Proarticulata
Proarticulata Temporal range: Late Ediacaran, between
| |
---|---|
Several proarticulates | |
Scientific classification | |
Domain: | Eukaryota |
(unranked): | Filozoa |
Clade: | Choanozoa |
Kingdom: | Animalia |
Phylum: | †Proarticulata Fedonkin, 1985 |
Class / Family | |
|
Proarticulata is a proposed phylum of extinct, bilaterally symmetrical animals known from fossils found in the Ediacaran (Vendian) marine deposits, and dates to approximately 567 to 550 million years ago.[1][2] The name comes from the Greek προ (pro-) = "before" and Articulata, i.e. prior to animals with true segmentation such as annelids and arthropods.
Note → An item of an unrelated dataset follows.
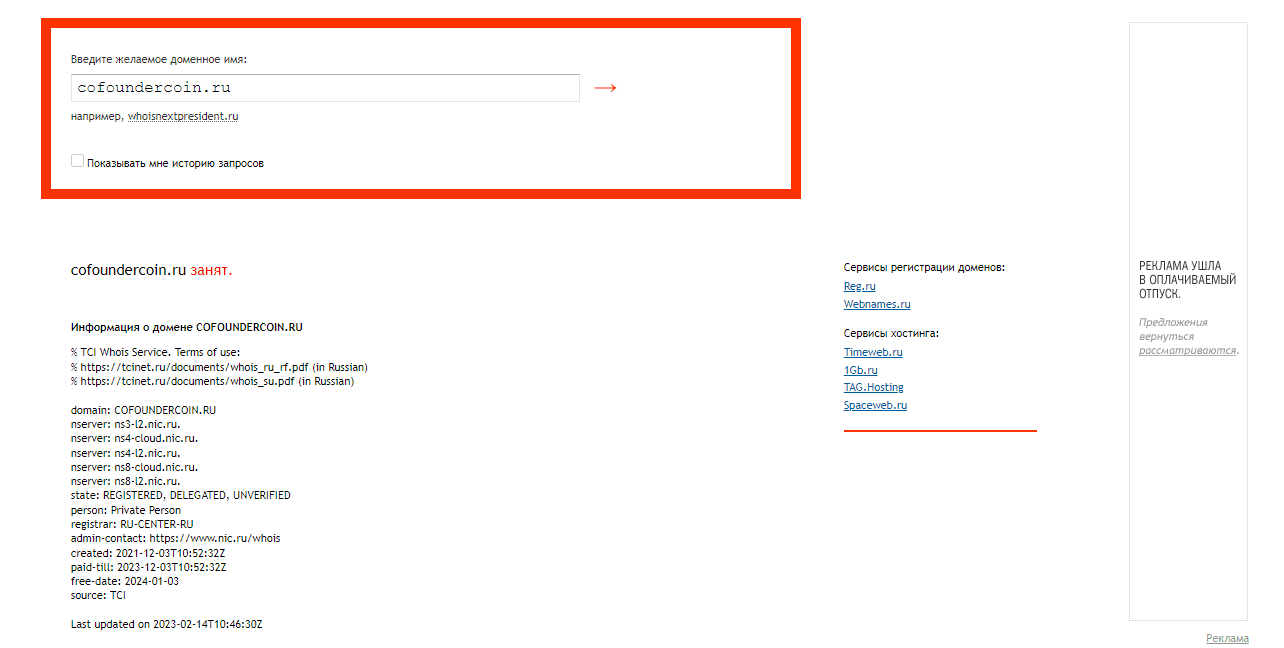
Task: Go to the 1Gb.ru hosting link
Action: coord(860,370)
This phylum was established by Mikhail A. Fedonkin in 1985 for such animals as Dickinsonia, Vendia, Cephalonega, Praecambridium[3] and currently many other Proarticulata are described (see list).[4][5]
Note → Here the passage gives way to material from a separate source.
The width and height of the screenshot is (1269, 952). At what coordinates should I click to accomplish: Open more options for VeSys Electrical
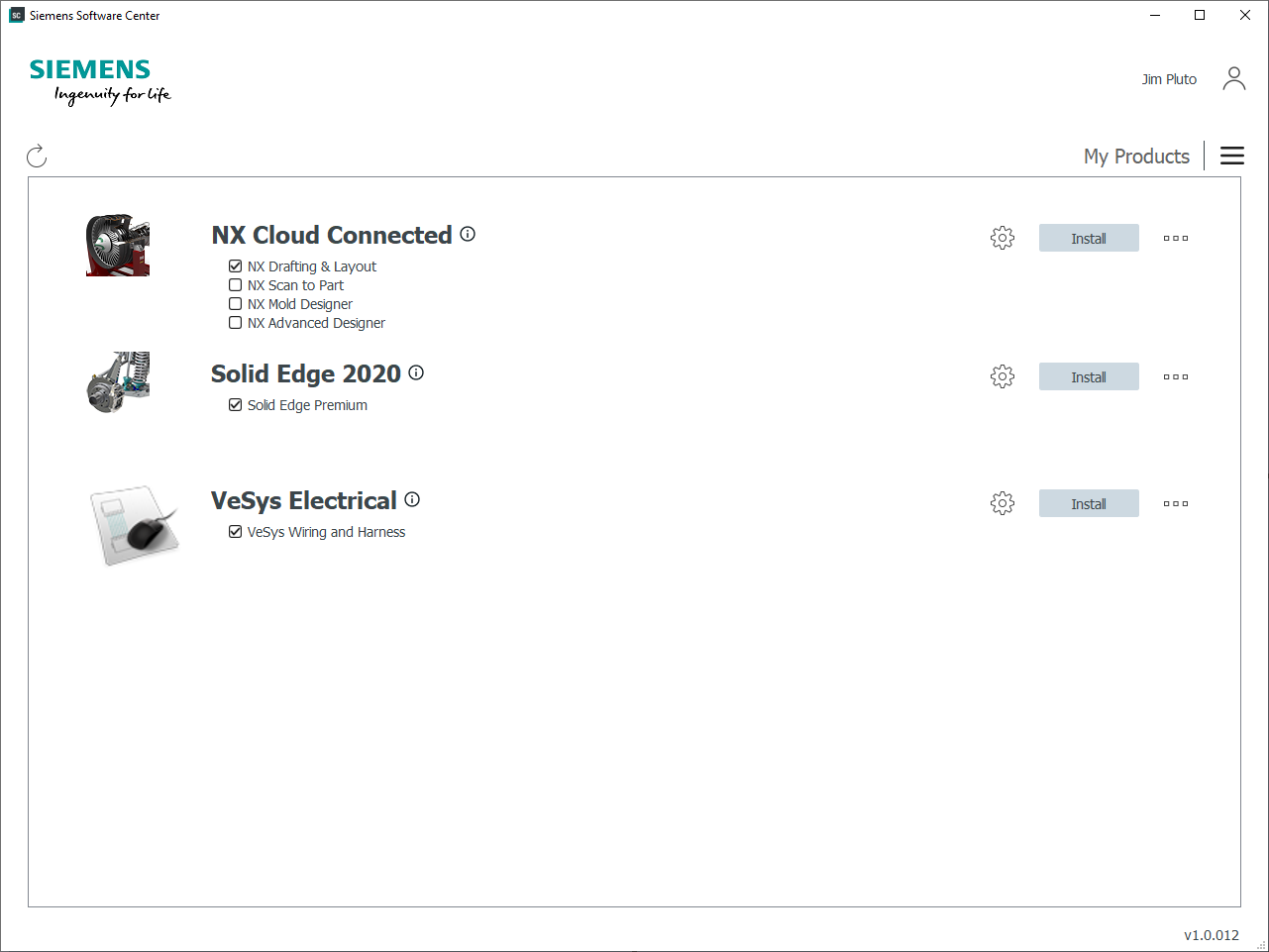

Due to their simplistic morphology, their affinities and mode of life are subject to debate. They are almost universially considered to be metazoans, and due to possessing a clear central axis have been suggested to be stem-bilaterians. In the traditional interpretation, the Proarticulartan body is divided into transverse articulation (division) into isomers as distinct from the transverse articulation segments in annelids and arthropods, as their individual isomers occupy only half the width of their bodies, and are organized in an alternating pattern along the longitudinal axis of their bodies.[5] In other words, one side is not the direct mirror image of its opposite (chirality). Opposite isomers of left and right side are located with displacement of half of their width. This phenomenon is described as the symmetry of gliding reflection.[6][7] Some recent research suggests that some proarticulatans like Dickinsonia have genuine segments, and the isomerism is superficial and due to taphonomic distortion.[8] However, other researchers dispute this.[9][10] Displacement of left-right axis is known in bilaterians, notably lancelets.[11][12]
Morphology
Vendiamorpha
The body is completely segmented, with all isomers curved towards the posterior, and the first isomer is normally much larger than the rest. The first two isomers at the anterior dorsal end are partly fused. (e.g., Vendia, Paravendia and Karakhtia).[6][13][14][15]
Cephalozoa
These proarticulatans are incompletely segmented, as the anterior zone is free of isomers, often making a "hairband" like appearance. (example cephalozoans include Yorgia, Praecambridium, Andiva, Archaeaspinus, Ivovicia, Spriggina, Marywadea and Cyanorus.)[6][13][15][16] Some cephalozoans from the family Yorgiidae demonstrate pronounced asymmetry of left and right parts of the body. For instance, Yorgia’s initial right isomer is the only one which spreads far towards the left side of the body. Archaeaspinus has an unpaired anterior lobe confined by the furrow to the left side only.[6][7][15]
Dipleurozoa
The dipleurozoan body is subradial, divided by isomers entirely (e.g., Dickinsonia and Phyllozoon). Dickinsonia juveniles show undivided anterior areas but these regions were reduced in the course of ontogeny, and in the adult stages Dickinsonia-like proarticulates changed so radically that they became almost indistinguishable from isomers.[13][16][17]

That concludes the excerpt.